--- DATASET ENTRIES Enclosed Below ---

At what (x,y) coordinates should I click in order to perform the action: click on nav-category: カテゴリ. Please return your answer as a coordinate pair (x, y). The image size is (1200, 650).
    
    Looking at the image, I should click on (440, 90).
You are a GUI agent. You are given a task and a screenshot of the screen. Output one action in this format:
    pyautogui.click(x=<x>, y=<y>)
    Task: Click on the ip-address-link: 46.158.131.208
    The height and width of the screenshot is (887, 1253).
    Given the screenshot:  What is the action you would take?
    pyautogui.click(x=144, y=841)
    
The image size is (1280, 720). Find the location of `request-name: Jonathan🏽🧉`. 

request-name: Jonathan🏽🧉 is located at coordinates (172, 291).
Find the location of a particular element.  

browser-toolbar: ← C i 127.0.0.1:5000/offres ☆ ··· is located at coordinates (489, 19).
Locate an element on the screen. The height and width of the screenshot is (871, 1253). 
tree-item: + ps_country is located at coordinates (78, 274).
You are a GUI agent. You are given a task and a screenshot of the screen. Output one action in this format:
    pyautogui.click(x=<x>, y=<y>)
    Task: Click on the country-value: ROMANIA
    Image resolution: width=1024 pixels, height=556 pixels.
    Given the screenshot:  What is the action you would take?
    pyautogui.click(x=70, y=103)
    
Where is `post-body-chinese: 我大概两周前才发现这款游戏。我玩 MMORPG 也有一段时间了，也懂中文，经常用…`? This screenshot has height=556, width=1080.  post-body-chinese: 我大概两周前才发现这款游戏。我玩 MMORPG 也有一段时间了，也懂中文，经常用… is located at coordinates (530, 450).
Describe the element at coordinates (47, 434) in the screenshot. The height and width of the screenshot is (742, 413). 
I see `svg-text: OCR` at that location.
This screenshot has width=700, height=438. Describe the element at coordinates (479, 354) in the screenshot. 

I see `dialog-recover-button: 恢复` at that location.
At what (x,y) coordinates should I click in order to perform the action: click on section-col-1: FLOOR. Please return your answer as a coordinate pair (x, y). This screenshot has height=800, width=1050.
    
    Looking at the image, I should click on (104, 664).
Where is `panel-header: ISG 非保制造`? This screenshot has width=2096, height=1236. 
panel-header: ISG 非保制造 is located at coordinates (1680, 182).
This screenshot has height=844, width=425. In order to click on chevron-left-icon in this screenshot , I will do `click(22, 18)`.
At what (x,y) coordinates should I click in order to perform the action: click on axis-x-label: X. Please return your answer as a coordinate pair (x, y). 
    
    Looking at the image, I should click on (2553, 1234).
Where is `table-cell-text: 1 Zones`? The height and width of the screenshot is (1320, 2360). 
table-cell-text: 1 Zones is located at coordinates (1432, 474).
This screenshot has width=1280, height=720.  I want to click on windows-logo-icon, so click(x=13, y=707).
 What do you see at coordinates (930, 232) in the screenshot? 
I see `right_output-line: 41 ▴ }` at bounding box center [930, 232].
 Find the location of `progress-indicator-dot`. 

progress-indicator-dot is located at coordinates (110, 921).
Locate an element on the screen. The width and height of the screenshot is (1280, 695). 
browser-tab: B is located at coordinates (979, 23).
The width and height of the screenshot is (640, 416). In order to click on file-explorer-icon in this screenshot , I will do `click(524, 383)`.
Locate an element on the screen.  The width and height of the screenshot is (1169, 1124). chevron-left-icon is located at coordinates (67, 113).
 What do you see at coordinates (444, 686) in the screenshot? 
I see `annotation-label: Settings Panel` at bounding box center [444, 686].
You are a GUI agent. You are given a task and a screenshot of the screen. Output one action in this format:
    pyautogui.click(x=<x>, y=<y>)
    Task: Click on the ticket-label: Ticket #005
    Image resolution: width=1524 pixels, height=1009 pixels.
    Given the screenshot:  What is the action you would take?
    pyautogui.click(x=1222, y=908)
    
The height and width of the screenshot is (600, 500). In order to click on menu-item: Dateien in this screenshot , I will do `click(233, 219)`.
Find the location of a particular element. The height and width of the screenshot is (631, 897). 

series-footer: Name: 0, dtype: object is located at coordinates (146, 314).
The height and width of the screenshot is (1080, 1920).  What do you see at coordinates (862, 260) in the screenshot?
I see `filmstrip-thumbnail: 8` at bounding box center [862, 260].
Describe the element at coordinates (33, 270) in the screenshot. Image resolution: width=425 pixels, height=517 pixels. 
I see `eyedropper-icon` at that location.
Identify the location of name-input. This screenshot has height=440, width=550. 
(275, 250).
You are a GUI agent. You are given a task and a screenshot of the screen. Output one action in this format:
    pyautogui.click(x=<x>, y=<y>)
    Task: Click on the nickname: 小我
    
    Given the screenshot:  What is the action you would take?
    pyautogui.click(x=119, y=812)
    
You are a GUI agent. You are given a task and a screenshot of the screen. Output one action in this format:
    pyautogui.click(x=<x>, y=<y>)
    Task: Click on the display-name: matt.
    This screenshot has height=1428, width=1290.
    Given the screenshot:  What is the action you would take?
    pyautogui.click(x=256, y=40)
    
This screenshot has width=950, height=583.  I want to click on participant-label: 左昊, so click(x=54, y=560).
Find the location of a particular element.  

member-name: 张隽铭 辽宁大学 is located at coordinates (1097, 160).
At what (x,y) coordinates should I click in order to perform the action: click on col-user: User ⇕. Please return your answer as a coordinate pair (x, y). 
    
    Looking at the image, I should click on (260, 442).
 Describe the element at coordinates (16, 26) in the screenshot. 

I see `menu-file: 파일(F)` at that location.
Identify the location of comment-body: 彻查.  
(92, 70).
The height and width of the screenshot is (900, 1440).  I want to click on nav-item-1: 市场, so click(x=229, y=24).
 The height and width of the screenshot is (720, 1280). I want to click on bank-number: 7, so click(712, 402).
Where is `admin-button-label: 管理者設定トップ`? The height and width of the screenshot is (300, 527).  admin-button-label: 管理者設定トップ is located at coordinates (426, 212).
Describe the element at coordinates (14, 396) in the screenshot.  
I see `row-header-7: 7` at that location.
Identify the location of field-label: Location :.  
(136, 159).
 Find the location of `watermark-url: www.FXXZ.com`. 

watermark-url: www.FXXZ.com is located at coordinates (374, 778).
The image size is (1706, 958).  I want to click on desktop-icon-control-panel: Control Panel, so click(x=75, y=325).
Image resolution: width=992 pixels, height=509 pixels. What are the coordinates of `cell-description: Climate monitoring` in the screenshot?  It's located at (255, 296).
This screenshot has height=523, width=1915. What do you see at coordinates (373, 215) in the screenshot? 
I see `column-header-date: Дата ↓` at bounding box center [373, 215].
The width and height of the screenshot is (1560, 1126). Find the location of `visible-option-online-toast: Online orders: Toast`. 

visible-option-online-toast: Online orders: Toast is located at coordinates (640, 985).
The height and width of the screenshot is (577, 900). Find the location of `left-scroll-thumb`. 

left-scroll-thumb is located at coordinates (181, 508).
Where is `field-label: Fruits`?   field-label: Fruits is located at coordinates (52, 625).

--- End of Enclosed DATASET ENTRIES ---

# TASK
Reproduce the listing from the line that contains "What do you see at coordinates (930, 232)" through the line that contains "pyautogui.click(x=1222, y=908)", changing "GUI agent" to "screen assistant" and leaving everything else unchanged.

# TASK ANSWER
 What do you see at coordinates (930, 232) in the screenshot? 
I see `right_output-line: 41 ▴ }` at bounding box center [930, 232].
 Find the location of `progress-indicator-dot`. 

progress-indicator-dot is located at coordinates (110, 921).
Locate an element on the screen. The width and height of the screenshot is (1280, 695). 
browser-tab: B is located at coordinates (979, 23).
The width and height of the screenshot is (640, 416). In order to click on file-explorer-icon in this screenshot , I will do `click(524, 383)`.
Locate an element on the screen.  The width and height of the screenshot is (1169, 1124). chevron-left-icon is located at coordinates (67, 113).
 What do you see at coordinates (444, 686) in the screenshot? 
I see `annotation-label: Settings Panel` at bounding box center [444, 686].
You are a screen assistant. You are given a task and a screenshot of the screen. Output one action in this format:
    pyautogui.click(x=<x>, y=<y>)
    Task: Click on the ticket-label: Ticket #005
    Image resolution: width=1524 pixels, height=1009 pixels.
    Given the screenshot:  What is the action you would take?
    pyautogui.click(x=1222, y=908)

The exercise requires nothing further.